◆ **Excerpts from a dataset**
------------------------------

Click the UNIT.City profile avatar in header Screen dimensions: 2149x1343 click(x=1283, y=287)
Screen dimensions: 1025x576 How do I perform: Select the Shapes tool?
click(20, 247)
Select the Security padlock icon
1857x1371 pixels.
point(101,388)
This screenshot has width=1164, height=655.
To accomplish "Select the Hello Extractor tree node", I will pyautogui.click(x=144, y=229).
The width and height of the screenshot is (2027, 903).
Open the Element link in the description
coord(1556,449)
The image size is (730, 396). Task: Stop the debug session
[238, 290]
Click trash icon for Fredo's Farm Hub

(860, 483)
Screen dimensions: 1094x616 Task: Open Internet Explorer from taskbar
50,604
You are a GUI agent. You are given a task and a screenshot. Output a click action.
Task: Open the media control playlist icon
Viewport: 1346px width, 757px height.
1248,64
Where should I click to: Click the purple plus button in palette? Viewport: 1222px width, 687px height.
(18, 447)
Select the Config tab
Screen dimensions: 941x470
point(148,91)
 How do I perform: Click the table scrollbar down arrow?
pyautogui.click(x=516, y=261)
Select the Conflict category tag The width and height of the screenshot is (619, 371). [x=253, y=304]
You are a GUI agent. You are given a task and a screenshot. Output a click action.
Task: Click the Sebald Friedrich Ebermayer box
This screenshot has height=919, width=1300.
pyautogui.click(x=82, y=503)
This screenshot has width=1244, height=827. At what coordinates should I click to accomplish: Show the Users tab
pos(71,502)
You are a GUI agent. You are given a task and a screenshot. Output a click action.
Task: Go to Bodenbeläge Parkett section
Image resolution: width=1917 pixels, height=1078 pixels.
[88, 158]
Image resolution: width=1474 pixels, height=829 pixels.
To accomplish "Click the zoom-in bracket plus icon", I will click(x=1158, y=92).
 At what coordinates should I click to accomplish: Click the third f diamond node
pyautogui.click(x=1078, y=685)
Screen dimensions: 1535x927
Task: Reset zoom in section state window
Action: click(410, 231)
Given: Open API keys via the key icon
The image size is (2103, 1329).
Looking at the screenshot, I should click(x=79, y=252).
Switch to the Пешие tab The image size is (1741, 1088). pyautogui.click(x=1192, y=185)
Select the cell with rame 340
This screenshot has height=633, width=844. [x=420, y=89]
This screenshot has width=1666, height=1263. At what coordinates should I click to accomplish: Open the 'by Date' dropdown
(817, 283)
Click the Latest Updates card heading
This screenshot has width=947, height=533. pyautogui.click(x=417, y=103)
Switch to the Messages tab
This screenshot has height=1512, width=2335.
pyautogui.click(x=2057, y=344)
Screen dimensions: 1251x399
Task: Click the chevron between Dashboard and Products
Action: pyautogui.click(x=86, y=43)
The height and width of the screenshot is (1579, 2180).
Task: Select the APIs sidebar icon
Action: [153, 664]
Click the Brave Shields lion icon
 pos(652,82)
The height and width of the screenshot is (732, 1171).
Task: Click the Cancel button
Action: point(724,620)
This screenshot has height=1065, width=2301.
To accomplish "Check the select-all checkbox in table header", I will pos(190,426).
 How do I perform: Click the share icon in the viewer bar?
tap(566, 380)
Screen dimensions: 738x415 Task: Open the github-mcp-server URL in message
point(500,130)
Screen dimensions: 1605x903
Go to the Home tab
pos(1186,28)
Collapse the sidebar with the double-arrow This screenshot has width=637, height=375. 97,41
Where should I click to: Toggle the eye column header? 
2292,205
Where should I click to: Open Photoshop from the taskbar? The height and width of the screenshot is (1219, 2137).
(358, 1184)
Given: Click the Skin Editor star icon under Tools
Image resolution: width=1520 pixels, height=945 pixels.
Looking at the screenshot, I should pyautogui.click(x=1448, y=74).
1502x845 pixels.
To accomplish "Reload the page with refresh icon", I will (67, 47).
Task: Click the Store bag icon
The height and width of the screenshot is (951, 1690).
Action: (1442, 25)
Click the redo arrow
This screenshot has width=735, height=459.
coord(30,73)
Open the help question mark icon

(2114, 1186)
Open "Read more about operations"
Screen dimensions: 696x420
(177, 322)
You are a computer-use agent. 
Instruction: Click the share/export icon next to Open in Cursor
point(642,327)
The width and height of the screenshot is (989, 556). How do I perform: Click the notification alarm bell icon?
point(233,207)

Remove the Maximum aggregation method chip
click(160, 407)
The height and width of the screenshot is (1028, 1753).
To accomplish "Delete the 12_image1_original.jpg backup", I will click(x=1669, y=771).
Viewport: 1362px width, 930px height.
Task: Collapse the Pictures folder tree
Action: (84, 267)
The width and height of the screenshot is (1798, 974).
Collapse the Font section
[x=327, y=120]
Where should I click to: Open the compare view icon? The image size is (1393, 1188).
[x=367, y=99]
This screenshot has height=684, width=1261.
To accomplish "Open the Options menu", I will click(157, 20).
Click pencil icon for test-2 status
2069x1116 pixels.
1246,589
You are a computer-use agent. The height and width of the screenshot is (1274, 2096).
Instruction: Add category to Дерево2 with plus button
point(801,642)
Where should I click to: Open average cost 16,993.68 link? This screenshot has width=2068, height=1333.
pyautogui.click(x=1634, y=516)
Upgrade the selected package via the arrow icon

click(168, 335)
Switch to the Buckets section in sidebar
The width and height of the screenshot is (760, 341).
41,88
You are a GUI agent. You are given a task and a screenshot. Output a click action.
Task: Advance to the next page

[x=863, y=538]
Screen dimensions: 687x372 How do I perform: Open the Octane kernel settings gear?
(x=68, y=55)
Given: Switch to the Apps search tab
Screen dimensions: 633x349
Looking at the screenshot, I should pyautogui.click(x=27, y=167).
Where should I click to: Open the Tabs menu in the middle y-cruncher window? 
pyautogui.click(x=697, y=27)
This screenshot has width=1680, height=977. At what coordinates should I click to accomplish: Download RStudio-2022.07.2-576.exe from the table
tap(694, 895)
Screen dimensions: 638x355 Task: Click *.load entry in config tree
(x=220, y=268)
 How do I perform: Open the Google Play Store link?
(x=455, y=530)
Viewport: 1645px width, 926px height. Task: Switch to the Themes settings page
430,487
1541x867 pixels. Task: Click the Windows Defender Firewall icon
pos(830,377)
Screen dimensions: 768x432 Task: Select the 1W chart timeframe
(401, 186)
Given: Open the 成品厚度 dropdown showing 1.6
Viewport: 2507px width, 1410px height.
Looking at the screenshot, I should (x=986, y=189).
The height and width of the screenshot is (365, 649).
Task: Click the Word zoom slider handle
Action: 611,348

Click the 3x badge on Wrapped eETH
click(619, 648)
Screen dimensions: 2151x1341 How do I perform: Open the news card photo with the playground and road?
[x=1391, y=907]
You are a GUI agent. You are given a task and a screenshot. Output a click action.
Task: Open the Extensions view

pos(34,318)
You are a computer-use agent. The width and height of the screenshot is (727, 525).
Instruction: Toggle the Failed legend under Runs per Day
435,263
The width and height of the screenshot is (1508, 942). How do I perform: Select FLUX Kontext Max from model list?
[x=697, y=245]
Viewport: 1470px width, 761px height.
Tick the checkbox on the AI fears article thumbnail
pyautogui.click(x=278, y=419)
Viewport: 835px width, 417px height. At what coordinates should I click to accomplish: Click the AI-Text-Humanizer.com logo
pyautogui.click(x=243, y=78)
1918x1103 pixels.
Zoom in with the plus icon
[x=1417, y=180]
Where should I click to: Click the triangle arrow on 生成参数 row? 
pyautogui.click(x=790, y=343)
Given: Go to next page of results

------------------------------

Using the entries above, please restate each one word for word.

Click the UNIT.City profile avatar in header Screen dimensions: 2149x1343 click(x=1283, y=287)
Screen dimensions: 1025x576 How do I perform: Select the Shapes tool?
click(20, 247)
Select the Security padlock icon
1857x1371 pixels.
point(101,388)
This screenshot has width=1164, height=655.
To accomplish "Select the Hello Extractor tree node", I will pyautogui.click(x=144, y=229).
The width and height of the screenshot is (2027, 903).
Open the Element link in the description
coord(1556,449)
The image size is (730, 396). Task: Stop the debug session
[238, 290]
Click trash icon for Fredo's Farm Hub

(860, 483)
Screen dimensions: 1094x616 Task: Open Internet Explorer from taskbar
50,604
You are a GUI agent. You are given a task and a screenshot. Output a click action.
Task: Open the media control playlist icon
Viewport: 1346px width, 757px height.
1248,64
Where should I click to: Click the purple plus button in palette? Viewport: 1222px width, 687px height.
(18, 447)
Select the Config tab
Screen dimensions: 941x470
point(148,91)
 How do I perform: Click the table scrollbar down arrow?
pyautogui.click(x=516, y=261)
Select the Conflict category tag The width and height of the screenshot is (619, 371). [x=253, y=304]
You are a GUI agent. You are given a task and a screenshot. Output a click action.
Task: Click the Sebald Friedrich Ebermayer box
This screenshot has height=919, width=1300.
pyautogui.click(x=82, y=503)
This screenshot has width=1244, height=827. At what coordinates should I click to accomplish: Show the Users tab
pos(71,502)
You are a GUI agent. You are given a task and a screenshot. Output a click action.
Task: Go to Bodenbeläge Parkett section
Image resolution: width=1917 pixels, height=1078 pixels.
[88, 158]
Image resolution: width=1474 pixels, height=829 pixels.
To accomplish "Click the zoom-in bracket plus icon", I will click(x=1158, y=92).
 At what coordinates should I click to accomplish: Click the third f diamond node
pyautogui.click(x=1078, y=685)
Screen dimensions: 1535x927
Task: Reset zoom in section state window
Action: click(410, 231)
Given: Open API keys via the key icon
The image size is (2103, 1329).
Looking at the screenshot, I should click(x=79, y=252).
Switch to the Пешие tab The image size is (1741, 1088). pyautogui.click(x=1192, y=185)
Select the cell with rame 340
This screenshot has height=633, width=844. [x=420, y=89]
This screenshot has width=1666, height=1263. At what coordinates should I click to accomplish: Open the 'by Date' dropdown
(817, 283)
Click the Latest Updates card heading
This screenshot has width=947, height=533. pyautogui.click(x=417, y=103)
Switch to the Messages tab
This screenshot has height=1512, width=2335.
pyautogui.click(x=2057, y=344)
Screen dimensions: 1251x399
Task: Click the chevron between Dashboard and Products
Action: pyautogui.click(x=86, y=43)
The height and width of the screenshot is (1579, 2180).
Task: Select the APIs sidebar icon
Action: [153, 664]
Click the Brave Shields lion icon
 pos(652,82)
The height and width of the screenshot is (732, 1171).
Task: Click the Cancel button
Action: point(724,620)
This screenshot has height=1065, width=2301.
To accomplish "Check the select-all checkbox in table header", I will pos(190,426).
 How do I perform: Click the share icon in the viewer bar?
tap(566, 380)
Screen dimensions: 738x415 Task: Open the github-mcp-server URL in message
point(500,130)
Screen dimensions: 1605x903
Go to the Home tab
pos(1186,28)
Collapse the sidebar with the double-arrow This screenshot has width=637, height=375. 97,41
Where should I click to: Toggle the eye column header? 
2292,205
Where should I click to: Open Photoshop from the taskbar? The height and width of the screenshot is (1219, 2137).
(358, 1184)
Given: Click the Skin Editor star icon under Tools
Image resolution: width=1520 pixels, height=945 pixels.
Looking at the screenshot, I should pyautogui.click(x=1448, y=74).
1502x845 pixels.
To accomplish "Reload the page with refresh icon", I will (67, 47).
Task: Click the Store bag icon
The height and width of the screenshot is (951, 1690).
Action: (1442, 25)
Click the redo arrow
This screenshot has width=735, height=459.
coord(30,73)
Open the help question mark icon

(2114, 1186)
Open "Read more about operations"
Screen dimensions: 696x420
(177, 322)
You are a computer-use agent. 
Instruction: Click the share/export icon next to Open in Cursor
point(642,327)
The width and height of the screenshot is (989, 556). How do I perform: Click the notification alarm bell icon?
point(233,207)

Remove the Maximum aggregation method chip
click(160, 407)
The height and width of the screenshot is (1028, 1753).
To accomplish "Delete the 12_image1_original.jpg backup", I will click(x=1669, y=771).
Viewport: 1362px width, 930px height.
Task: Collapse the Pictures folder tree
Action: (84, 267)
The width and height of the screenshot is (1798, 974).
Collapse the Font section
[x=327, y=120]
Where should I click to: Open the compare view icon? The image size is (1393, 1188).
[x=367, y=99]
This screenshot has height=684, width=1261.
To accomplish "Open the Options menu", I will click(157, 20).
Click pencil icon for test-2 status
2069x1116 pixels.
1246,589
You are a computer-use agent. The height and width of the screenshot is (1274, 2096).
Instruction: Add category to Дерево2 with plus button
point(801,642)
Where should I click to: Open average cost 16,993.68 link? This screenshot has width=2068, height=1333.
pyautogui.click(x=1634, y=516)
Upgrade the selected package via the arrow icon

click(168, 335)
Switch to the Buckets section in sidebar
The width and height of the screenshot is (760, 341).
41,88
You are a GUI agent. You are given a task and a screenshot. Output a click action.
Task: Advance to the next page

[x=863, y=538]
Screen dimensions: 687x372 How do I perform: Open the Octane kernel settings gear?
(x=68, y=55)
Given: Switch to the Apps search tab
Screen dimensions: 633x349
Looking at the screenshot, I should pyautogui.click(x=27, y=167).
Where should I click to: Open the Tabs menu in the middle y-cruncher window? 
pyautogui.click(x=697, y=27)
This screenshot has width=1680, height=977. At what coordinates should I click to accomplish: Download RStudio-2022.07.2-576.exe from the table
tap(694, 895)
Screen dimensions: 638x355 Task: Click *.load entry in config tree
(x=220, y=268)
 How do I perform: Open the Google Play Store link?
(x=455, y=530)
Viewport: 1645px width, 926px height. Task: Switch to the Themes settings page
430,487
1541x867 pixels. Task: Click the Windows Defender Firewall icon
pos(830,377)
Screen dimensions: 768x432 Task: Select the 1W chart timeframe
(401, 186)
Given: Open the 成品厚度 dropdown showing 1.6
Viewport: 2507px width, 1410px height.
Looking at the screenshot, I should (x=986, y=189).
The height and width of the screenshot is (365, 649).
Task: Click the Word zoom slider handle
Action: 611,348

Click the 3x badge on Wrapped eETH
click(619, 648)
Screen dimensions: 2151x1341 How do I perform: Open the news card photo with the playground and road?
[x=1391, y=907]
You are a GUI agent. You are given a task and a screenshot. Output a click action.
Task: Open the Extensions view

pos(34,318)
You are a computer-use agent. The width and height of the screenshot is (727, 525).
Instruction: Toggle the Failed legend under Runs per Day
435,263
The width and height of the screenshot is (1508, 942). How do I perform: Select FLUX Kontext Max from model list?
[x=697, y=245]
Viewport: 1470px width, 761px height.
Tick the checkbox on the AI fears article thumbnail
pyautogui.click(x=278, y=419)
Viewport: 835px width, 417px height. At what coordinates should I click to accomplish: Click the AI-Text-Humanizer.com logo
pyautogui.click(x=243, y=78)
1918x1103 pixels.
Zoom in with the plus icon
[x=1417, y=180]
Where should I click to: Click the triangle arrow on 生成参数 row? 
pyautogui.click(x=790, y=343)
Given: Go to next page of results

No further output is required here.